Annabeth has to stop to wonder why she cares.
They spend 75% of the day driving and the other 25% stopping and doing various things like eating blue candy and watching How To Train Your Dragon 2 and running around Hobby Lobby like a couple of idiots and it all feel so normal Annabeth feels better than she has in a very long time.
At the end of the day, they find themselves in Kingstone Park, underneath Annabeth's tree.
Her drift shut and she feels weightless. "Percy?" she begins, voice soft. "What was all this for?"
It's a long time before Percy speaks, and when he does it's awkward and Annabeth just knows he'd planned what to say beforehand and just now forgot because that's just so Percy.
"I, er…" he fumbles a little more. "I just wanted to show you that…that even though bad things happen—a lot, there're some really, really good stuff to live for too. Even…" He trails off and doesn't speak again until Annabeth nudges him with her elbow. "…Even if some of the people you loved hadn't realized that."
There's a dull ache in her chest, but she doesn't get angry with him. "Yeah?" she asks.

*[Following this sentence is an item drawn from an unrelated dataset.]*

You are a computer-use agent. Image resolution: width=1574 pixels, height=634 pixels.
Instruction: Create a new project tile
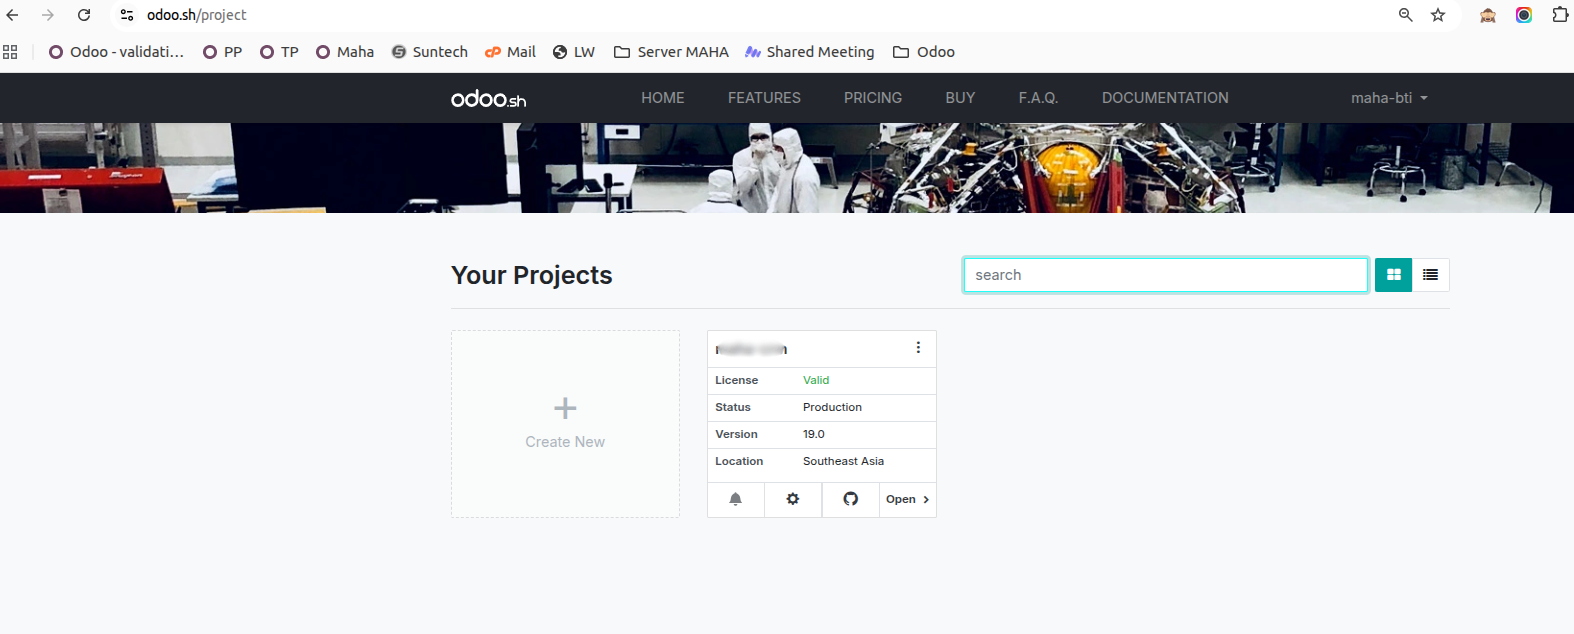(565, 424)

He nods firmly, eyes search hers. "And I wanted you to know that, well, even though I'm, like, getting kicked out of every single school I attend, I'll still be around if you ever need me. Or at least, when I'm not at military school."
Her eyes bug out of her head and she laughs. And laughs. And laughs. Because Perseus Jackson in military school is priceless, and he'll probably wind of burning the entire place down before they kick any discipline into him.
When she finally calms down, Annabeth finds that his eyes are bright, encouraged, like he knows he did something right. "But we can always write," he continues.
"Oh yeah, as if I'm going to even try reading those chicken scratches you call words."
"Hey!"
And they go on for a little bit longer until they're both laughing and carefree and okay.
There are some moments that require extra words to be said. Words of comfort and love and hope, and there are other times, where nothing needs to be said at all. Where it's best if both parties remain silent and simply be.
Percy rests his hand atop of hers, and their pinkies interlock. She looks down at the river and finds herself staring up at her. Yellow hair, grey eyes, and high cheekbones. No makeup. No jewelry. She looks sloppy, and she knows it, but with the way Percy stares at her…she's okay with that.
All her life she's been told she's smart and beautiful, and other times she's been told she's a misfit and nothing remarkable. Little Girl, Wise Girl—for once, Annabeth decides that she'll be what she wants to be, no matter what anyone else tries to decide for her.
And, for a second…
She feels strong.
Exhausted and in need of either coffee or Dr. Pepper. Perhaps writing this in one sitting wasn't the brightest idea, but oh well. Here it is.